3. The first stage in product development is:
(a). Business analysis.
(b). Commercialization.
(c). Screening.
(d). Idea generation.
4. Warehousing and physical distribution functions are:
(a). Unrelated activities and separately managed.
(b). Best handled by manufacturers only.
(c). Synergistically related activities which must be closely coordinated.
(d). Relatively unimportant activities in the present day market.
5. Marketing Concept is best illustrated by which of the following marketing
system goals:
(a). Maximizing customer satisfaction
(b). Maximize choice
(c). Maximize consumption
(d). Maximize life quality
6. In Consumer decision making specifier is one who:
(a). Is one who is user of product?
(b). Is one who sells the product?
(c). Is one who has been asked to advice on the product?
(d). Is one who signs the cheque for the purchase of the product?
7. Under globalization of Trade strategies, the marketer will have to adopt:
(a). Product differentiation
(b). Localisation
(c). Standardisation
(d). Reduction of cost
8. Product Life cycle means that:
(a). Products live around the 4 stages of cycle
(b). Product keeps moving from one to next stage in turns
c. Products
9. In DELPHI method of Marketing Research, the opinion of:
(a). The opinion consumers in DELHI are sought
(b). The Opinion of experts is sought
(c). The Opinion of DEALERS is sought
(d). The opinion of Dealers and Employees are sought
10. Premium Pricing refers to:
(a). Setting a price above the cost price
(b). Setting a price above competitive price
(c). Setting a price where only the rich can buy
(d). Setting a range of prices at different markets
Say Yes or No
11. TQM refers to Total Quantity Management.
12. Marketing means pushing the products in the markets.
13. Penetration pricing means selling at high price initially.
14. Wholesalers sell products to all types of consumers.
15. Direct Marketing means selling to ultimate consumer.
16. Objective of Distribution of products is to restrict availability of
17. Price is no consideration if the seller delivers high quality products.

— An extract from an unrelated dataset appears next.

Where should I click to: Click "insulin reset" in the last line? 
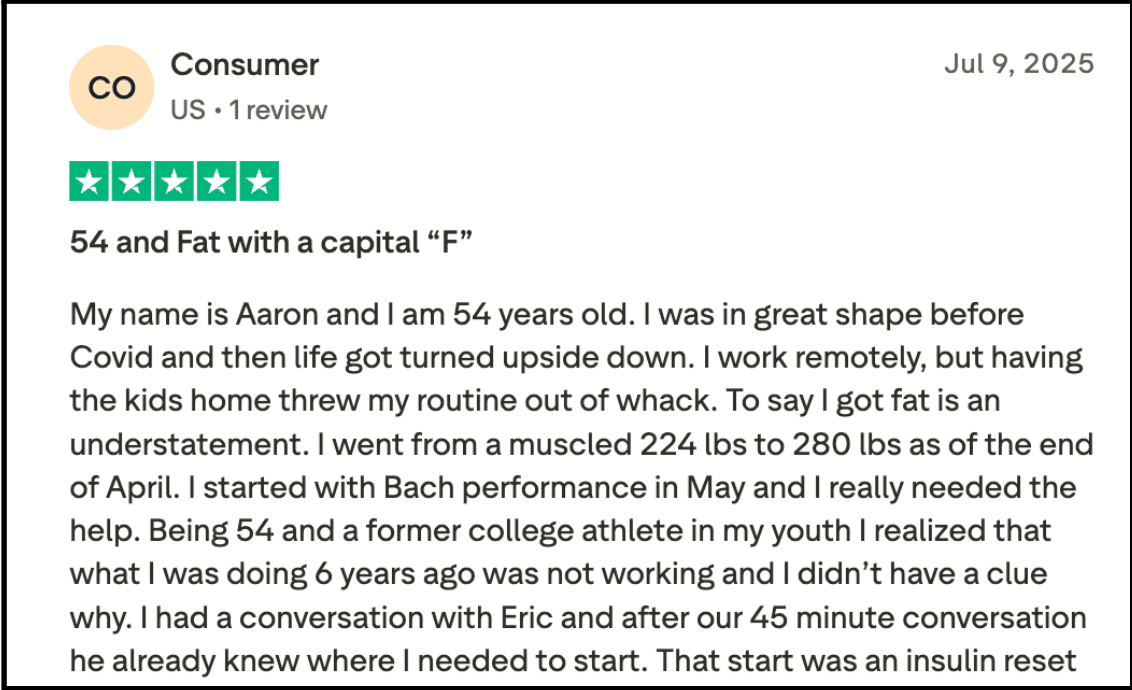[x=979, y=662]
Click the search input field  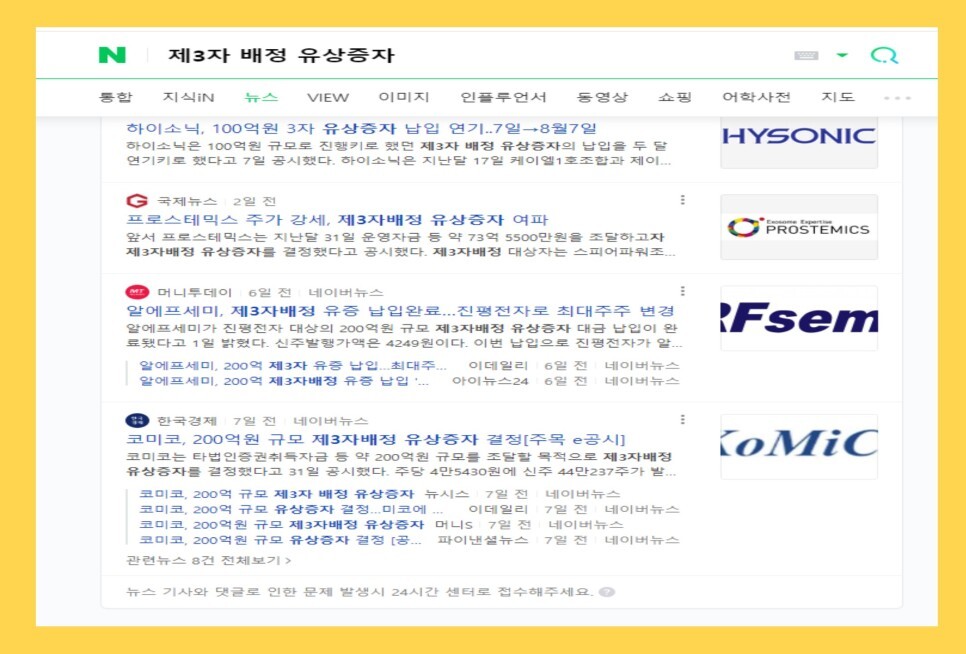400,54
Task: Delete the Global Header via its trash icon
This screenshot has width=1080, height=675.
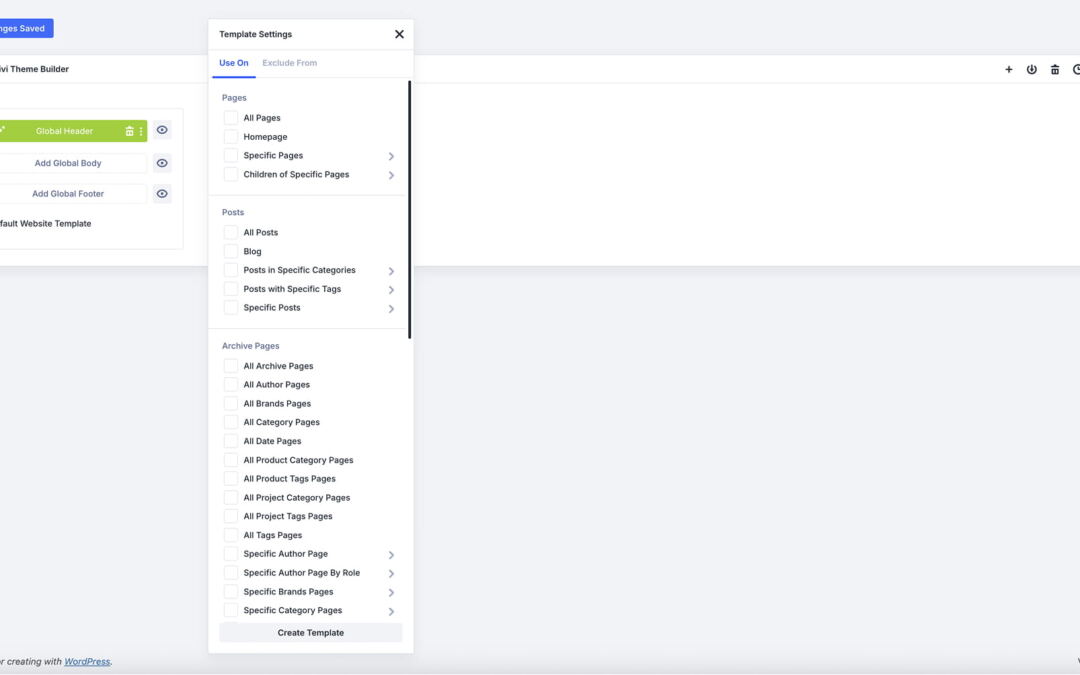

18. CRM helps to retain customers.
19. Marketing Mix means People, Policy, Partnership and Politics.
20. Missionary Sales People do not ask for salary.

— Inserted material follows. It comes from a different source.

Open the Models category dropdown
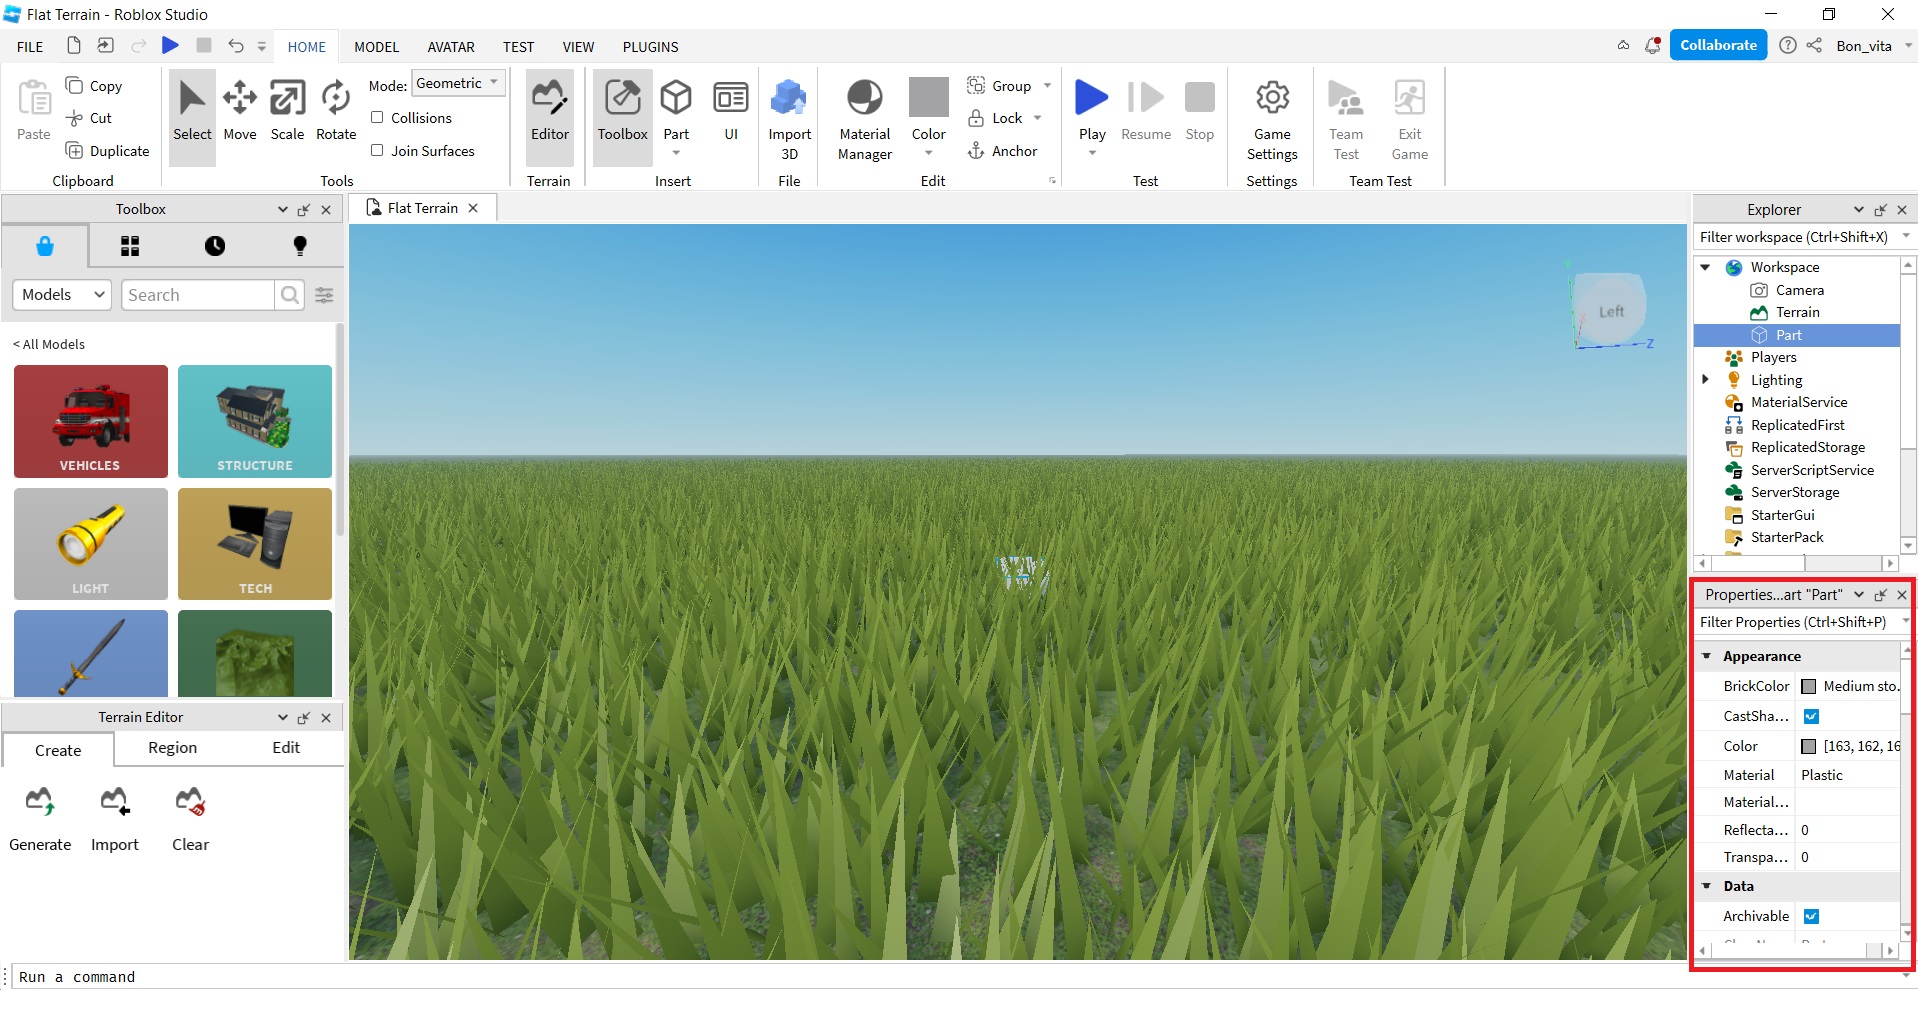This screenshot has width=1918, height=1026. pos(61,295)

Write short answers in just five sentences
21. List out 5 stages in consumer decision making process.
22. Write a simple definition for marketing and selling.
23. List out 5 benefits of advertising a product.
24. Give 5 examples (each) of consumer, consumer durables and industrial
25. List out 5 functions performed by whole sellers in consumer product
26. List out 5 functions of packaging for cosmetic products.
27. Give 5 examples of Family brands in consumer products.
28. List out the 5 stages in new product development.
29. Give 5 reasons why new products fail.
30. What are the four stages in Product Life cycle?
Differentiate between the following (Just in 5 sentences)
31. Product diversification and Product differentiation.
32. Marketing and Selling.
33. Penetration Price and Skimming Price.
34. Individual Consumer and Industrial Consumer.
35. Vertical Marketing and Horizontal Marketing
36. Packaging and Packing.
37. Individual Brand and Family Brand.
38. Personal Selling and Missionary Selling.
39. Whole seller and Distributor.
40. Full Cost Pricing and Marginal Cost Pricing.